Work request
Transcribe, word for word and without additions, each line below from the one containing "Enable the Countdown Timer toggle" through the one containing "Task: Click the Twitter bird logo", both ends included.

Dataset content
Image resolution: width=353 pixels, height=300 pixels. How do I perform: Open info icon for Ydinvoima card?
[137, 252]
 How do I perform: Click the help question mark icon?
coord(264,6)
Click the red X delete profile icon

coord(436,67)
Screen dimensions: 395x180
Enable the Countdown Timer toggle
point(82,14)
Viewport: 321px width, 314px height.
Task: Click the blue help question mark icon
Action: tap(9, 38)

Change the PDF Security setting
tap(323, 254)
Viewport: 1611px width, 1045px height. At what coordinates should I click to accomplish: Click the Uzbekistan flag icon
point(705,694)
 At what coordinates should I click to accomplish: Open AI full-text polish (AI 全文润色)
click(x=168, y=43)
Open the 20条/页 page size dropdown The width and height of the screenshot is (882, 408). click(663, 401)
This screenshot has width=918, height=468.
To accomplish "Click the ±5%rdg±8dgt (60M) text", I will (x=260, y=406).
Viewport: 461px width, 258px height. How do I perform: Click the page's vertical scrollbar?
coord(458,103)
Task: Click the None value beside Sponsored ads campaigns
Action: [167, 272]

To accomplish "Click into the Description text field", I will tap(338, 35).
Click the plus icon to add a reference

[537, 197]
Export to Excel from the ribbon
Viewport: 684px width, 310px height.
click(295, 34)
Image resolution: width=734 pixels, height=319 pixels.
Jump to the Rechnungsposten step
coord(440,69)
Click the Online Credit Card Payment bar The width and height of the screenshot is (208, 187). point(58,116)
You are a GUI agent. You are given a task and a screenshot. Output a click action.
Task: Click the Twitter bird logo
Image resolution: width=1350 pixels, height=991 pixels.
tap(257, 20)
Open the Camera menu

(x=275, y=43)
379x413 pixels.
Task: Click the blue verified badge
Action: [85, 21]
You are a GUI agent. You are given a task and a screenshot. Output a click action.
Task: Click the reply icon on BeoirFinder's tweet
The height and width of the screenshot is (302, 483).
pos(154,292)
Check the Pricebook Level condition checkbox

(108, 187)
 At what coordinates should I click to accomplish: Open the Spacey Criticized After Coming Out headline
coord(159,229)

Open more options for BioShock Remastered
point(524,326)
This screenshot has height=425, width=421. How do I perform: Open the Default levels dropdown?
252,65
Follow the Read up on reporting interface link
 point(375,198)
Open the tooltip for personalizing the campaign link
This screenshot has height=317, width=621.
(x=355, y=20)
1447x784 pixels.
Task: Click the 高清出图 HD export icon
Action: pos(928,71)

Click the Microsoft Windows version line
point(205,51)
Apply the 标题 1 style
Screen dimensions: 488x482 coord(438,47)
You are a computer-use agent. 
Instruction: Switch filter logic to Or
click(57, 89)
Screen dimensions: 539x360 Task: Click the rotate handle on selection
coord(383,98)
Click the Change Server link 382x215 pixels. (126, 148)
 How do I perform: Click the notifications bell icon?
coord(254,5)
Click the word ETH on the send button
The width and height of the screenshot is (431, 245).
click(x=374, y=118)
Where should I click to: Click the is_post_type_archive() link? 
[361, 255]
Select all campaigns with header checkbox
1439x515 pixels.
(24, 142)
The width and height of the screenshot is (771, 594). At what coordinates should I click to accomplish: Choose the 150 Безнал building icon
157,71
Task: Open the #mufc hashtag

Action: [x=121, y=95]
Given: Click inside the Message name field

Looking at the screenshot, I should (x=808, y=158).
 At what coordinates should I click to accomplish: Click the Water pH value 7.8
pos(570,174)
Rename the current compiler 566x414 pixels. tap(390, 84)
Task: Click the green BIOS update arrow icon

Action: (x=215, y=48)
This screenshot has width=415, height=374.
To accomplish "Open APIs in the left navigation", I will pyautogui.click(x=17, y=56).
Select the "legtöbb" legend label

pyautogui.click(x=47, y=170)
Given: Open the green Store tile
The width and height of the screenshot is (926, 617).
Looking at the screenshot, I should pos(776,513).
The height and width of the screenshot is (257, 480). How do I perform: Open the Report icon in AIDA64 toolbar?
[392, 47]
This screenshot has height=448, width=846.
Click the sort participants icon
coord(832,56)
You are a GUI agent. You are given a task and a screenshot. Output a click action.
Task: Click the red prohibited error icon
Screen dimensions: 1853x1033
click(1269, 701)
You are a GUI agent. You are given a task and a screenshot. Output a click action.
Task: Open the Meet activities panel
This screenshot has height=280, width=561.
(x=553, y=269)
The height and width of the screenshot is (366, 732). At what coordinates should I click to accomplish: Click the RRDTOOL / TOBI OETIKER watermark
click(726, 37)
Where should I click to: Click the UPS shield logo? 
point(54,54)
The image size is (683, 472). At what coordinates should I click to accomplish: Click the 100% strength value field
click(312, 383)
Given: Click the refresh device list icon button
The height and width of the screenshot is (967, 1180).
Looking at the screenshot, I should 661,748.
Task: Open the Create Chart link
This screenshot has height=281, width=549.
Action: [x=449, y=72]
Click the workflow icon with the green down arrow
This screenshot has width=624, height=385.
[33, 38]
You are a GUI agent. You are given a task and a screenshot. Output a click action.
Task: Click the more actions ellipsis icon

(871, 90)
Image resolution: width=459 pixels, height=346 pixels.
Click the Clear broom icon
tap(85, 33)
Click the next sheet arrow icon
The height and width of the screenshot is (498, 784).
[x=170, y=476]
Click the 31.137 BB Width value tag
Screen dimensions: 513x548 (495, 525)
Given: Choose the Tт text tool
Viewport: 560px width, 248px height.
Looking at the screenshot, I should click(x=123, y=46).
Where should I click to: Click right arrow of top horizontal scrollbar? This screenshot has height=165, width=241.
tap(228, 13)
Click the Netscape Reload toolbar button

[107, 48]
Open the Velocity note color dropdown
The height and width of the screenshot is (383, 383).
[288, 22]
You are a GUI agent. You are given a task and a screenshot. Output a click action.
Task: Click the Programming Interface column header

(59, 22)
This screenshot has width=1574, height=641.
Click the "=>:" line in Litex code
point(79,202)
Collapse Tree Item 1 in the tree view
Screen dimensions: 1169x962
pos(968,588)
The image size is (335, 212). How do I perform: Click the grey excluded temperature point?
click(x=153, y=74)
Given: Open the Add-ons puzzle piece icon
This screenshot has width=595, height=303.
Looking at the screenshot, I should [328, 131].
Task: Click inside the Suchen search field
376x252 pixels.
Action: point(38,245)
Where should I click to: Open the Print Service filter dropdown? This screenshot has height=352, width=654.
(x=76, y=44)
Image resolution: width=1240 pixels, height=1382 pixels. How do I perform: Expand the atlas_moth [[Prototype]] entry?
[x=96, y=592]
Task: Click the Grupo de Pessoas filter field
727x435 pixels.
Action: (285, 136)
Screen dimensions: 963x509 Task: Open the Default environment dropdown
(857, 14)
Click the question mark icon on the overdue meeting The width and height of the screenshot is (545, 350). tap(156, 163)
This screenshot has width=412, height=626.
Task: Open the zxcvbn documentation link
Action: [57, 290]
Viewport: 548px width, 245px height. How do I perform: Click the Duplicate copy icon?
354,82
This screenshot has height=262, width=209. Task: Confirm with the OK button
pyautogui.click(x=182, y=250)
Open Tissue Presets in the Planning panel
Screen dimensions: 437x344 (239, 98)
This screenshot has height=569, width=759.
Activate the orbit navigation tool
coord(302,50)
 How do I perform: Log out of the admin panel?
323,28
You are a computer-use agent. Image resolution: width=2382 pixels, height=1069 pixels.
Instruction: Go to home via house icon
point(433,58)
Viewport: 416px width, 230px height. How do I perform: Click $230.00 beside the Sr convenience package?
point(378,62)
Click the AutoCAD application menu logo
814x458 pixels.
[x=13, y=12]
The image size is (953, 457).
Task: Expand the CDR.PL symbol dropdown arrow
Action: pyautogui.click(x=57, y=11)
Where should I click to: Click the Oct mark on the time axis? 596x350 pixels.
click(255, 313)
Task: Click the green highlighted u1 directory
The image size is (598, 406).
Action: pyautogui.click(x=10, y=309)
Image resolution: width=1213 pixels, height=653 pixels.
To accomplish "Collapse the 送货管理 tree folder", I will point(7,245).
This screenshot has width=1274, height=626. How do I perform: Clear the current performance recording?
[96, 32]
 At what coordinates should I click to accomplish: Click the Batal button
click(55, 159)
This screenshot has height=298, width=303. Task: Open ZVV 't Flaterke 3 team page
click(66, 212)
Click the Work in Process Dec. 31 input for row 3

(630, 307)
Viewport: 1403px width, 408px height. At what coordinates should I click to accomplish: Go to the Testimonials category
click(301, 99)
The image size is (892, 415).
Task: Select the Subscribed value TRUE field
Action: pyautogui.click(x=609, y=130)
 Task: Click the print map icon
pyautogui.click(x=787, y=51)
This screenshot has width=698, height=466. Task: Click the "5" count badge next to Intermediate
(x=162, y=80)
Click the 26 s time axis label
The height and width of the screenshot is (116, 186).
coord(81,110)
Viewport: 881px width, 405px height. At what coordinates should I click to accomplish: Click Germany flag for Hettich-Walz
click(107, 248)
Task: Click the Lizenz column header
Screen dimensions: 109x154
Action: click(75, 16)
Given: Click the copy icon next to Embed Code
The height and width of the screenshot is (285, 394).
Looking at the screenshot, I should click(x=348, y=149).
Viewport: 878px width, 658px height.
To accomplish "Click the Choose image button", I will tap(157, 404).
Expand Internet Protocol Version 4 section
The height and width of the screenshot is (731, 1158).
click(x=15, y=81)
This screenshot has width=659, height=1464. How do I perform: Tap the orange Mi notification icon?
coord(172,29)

Solution to the problem
Enable the Countdown Timer toggle
point(82,14)
Viewport: 321px width, 314px height.
Task: Click the blue help question mark icon
Action: tap(9, 38)

Change the PDF Security setting
tap(323, 254)
Viewport: 1611px width, 1045px height. At what coordinates should I click to accomplish: Click the Uzbekistan flag icon
point(705,694)
 At what coordinates should I click to accomplish: Open AI full-text polish (AI 全文润色)
click(x=168, y=43)
Open the 20条/页 page size dropdown The width and height of the screenshot is (882, 408). click(663, 401)
This screenshot has width=918, height=468.
To accomplish "Click the ±5%rdg±8dgt (60M) text", I will (x=260, y=406).
Viewport: 461px width, 258px height. How do I perform: Click the page's vertical scrollbar?
coord(458,103)
Task: Click the None value beside Sponsored ads campaigns
Action: [167, 272]

To accomplish "Click into the Description text field", I will tap(338, 35).
Click the plus icon to add a reference

[537, 197]
Export to Excel from the ribbon
Viewport: 684px width, 310px height.
click(295, 34)
Image resolution: width=734 pixels, height=319 pixels.
Jump to the Rechnungsposten step
coord(440,69)
Click the Online Credit Card Payment bar The width and height of the screenshot is (208, 187). point(58,116)
You are a GUI agent. You are given a task and a screenshot. Output a click action.
Task: Click the Twitter bird logo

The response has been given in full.